Reweights words based on their angle in ICA-space to the axis base vectors.

`angular_temporal_components_` `property`

Reweights words based on their angle in ICA-space to the axis base vectors in a dynamic model.

`concept_compass(topic_x, topic_y)`

[DEPRECATED] will be removed in version 1.0.0. See plot_concept_compass().

Source code in turftopic/models/decomp.py

def concept_compass(
    self, topic_x: Union[int, str], topic_y: Union[str, int]
):
    """[DEPRECATED] will be removed in version 1.0.0.
    See plot_concept_compass().
    """
    warnings.warn(
        "concept_compass() is deprecated and will be removed in version 1.0.0. Use plot_concept_compass() instead."
    )
    return self.plot_concept_compass(topic_x, topic_y)

`estimate_components(feature_importance)`

Reestimates components based on the chosen feature_importance method.

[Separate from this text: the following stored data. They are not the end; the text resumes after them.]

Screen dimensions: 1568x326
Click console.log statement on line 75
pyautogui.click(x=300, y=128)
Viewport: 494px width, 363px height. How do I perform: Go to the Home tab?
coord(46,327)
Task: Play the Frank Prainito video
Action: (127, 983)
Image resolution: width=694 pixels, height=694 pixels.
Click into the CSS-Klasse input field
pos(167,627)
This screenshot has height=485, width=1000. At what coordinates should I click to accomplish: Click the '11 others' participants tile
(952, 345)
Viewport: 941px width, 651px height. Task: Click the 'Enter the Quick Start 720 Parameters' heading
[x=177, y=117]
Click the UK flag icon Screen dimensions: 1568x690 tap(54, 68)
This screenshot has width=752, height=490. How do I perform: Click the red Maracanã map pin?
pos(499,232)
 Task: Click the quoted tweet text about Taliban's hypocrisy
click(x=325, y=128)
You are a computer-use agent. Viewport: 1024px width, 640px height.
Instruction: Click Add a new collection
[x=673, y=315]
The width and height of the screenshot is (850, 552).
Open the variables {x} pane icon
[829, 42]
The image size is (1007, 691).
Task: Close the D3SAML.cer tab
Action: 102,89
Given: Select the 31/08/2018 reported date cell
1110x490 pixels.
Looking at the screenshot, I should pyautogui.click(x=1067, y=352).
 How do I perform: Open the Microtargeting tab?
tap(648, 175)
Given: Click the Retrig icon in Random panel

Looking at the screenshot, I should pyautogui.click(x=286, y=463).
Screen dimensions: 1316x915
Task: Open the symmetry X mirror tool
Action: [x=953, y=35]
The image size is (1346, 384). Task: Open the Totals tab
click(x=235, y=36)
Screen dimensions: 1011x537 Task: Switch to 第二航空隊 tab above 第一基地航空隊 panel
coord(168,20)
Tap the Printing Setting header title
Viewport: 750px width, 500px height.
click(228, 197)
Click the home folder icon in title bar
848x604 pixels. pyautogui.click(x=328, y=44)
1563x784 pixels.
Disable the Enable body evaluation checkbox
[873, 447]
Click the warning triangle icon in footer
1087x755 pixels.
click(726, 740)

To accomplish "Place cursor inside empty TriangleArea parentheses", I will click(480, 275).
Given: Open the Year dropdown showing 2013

Source code in turftopic/models/decomp.py

def estimate_components(
    self, feature_importance: Literal["axial", "angular", "combined"]
) -> np.ndarray:
    """Reestimates components based on the chosen feature_importance method."""
    if feature_importance == "axial":
        self.components_ = self.axial_components_
    elif feature_importance == "angular":
        self.components_ = self.angular_components_
    elif feature_importance == "combined":
        self.components_ = (
            np.square(self.axial_components_) * self.angular_components_
        )
    if hasattr(self, "axial_temporal_components_"):
        if feature_importance == "axial":
            self.temporal_components_ = self.axial_temporal_components_
        elif feature_importance == "angular":
            self.temporal_components_ = self.angular_temporal_components_
        elif feature_importance == "combined":
            self.temporal_components_ = (
                np.square(self.axial_temporal_components_)
                * self.angular_temporal_components_
            )
    return self.components_

`plot_concept_compass(topic_x, topic_y)`

Display a compass of concepts along two semantic axes. In order for the plot to be concise and readable, terms are randomly selected on a grid of the two topics.

Parameters:

Name	Type	Description	Default
`topic_x`	`Union[int, str]`	Index or name of the topic to display on the X axis.	required
`topic_y`	`Union[str, int]`	Index or name of the topic to display on the Y axis.	required

Returns:

Type	Description
`Figure`	Plotly interactive plot of the concept compass.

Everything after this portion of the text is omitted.